Marode Kanäle - undichte Leitungen. Staatsregierung plante bisher an Bedürfnissen der Kommunen vorbei

05. Juli 2018

Seit 2016 gewährt der Freistaat Bayern seinen Kommunen in besonderen Härtefallen Fördermittel zur Sanierung des Kanalnetzes. Ein heute im Umweltausschuss vorgestellter Bericht der Staatsregierung entpuppt die bisherige Förderung nun als Papiertiger.

Obwohl knapp 15 Prozent des gesamten Kanalnetzes in Bayern laut einer Studie der TU München sanierungsbedürftig ist und der Sanierungsbedarf auf 5,8 Milliarden Euro geschätzt wird, wurden bisher fast nur die Hälfte der zur Verfügung stehenden Fördermittel zur Sanierung der kommunalen (Ab)wasserleitungen abgerufen – gerade einmal 37 Millionen Euro. Der Grund: Die Förderschwelle wurde so hoch angesetzt, dass kaum eine Kommune darunterfiel. „Seit Jahren sagen wir der CSU-Staatsregierung, dass die bisherige Härtefallregelung schlichtweg weltfremd ist und jetzt wundert sie sich, dass die Fördermittel nicht abgerufen werden“, meint Adelt.

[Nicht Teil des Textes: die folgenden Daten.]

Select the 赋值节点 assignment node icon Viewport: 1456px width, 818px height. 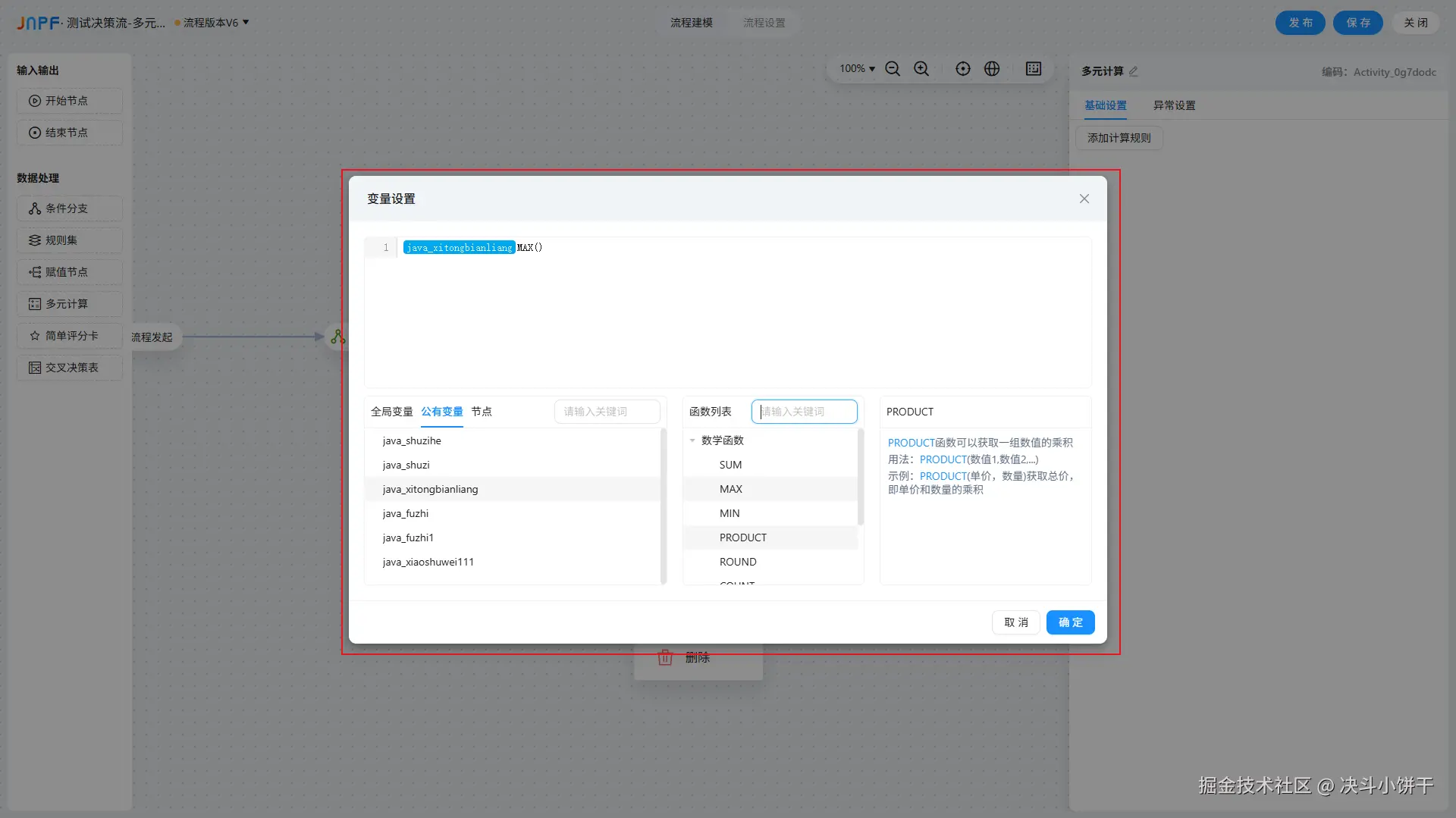[x=69, y=271]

Bisher errechnete sich ein Härtefall aus den bisherigen Investitionskosten in das Kanalnetz der letzten zwanzig Jahren, den geplanten Investitionskosten sowie einen demografischen Faktor. Die Tatsache aber, dass gerade diejenigen Städte und Gemeinden, die auf die Förderung angewiesen sind in den letzten zwanzig Jahren zu wenig in ihr Kanalnetz investierten, weil sie eben kein Geld dafür hatten, ignoriere die CSU geflissentlich.

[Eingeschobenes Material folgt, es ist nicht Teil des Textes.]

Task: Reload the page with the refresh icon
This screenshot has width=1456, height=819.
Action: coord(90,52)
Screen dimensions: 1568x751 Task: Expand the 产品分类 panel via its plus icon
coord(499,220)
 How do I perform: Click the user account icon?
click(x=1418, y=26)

Dass sie nun diesen Fehler beheben, die Förderschwelle senken und das Förderprogramm um zwei Jahre bis 2021 verlängern möchte, hält der SPD-Umweltpolitiker für längst überfällig: „Selbsterkenntnis ist der erste Weg zur Besserung. Jetzt gilt es schnell die Förderschwelle senken, das Förderprogramm über das Jahr 2021 zu verlängern und dann das Fördervolumen zu erhöhen.“ Denn angesichts des riesigen Sanierungsstaus seien nach Meinung Adelts die bisher zur Verfügung stehenden 70 Millionen Euro „nur ein Tropfen auf den heißen Stein. Die Zeit drängt: Undichte Abwasserkanäle kommen Menschen und Umwelt teuer zu stehen.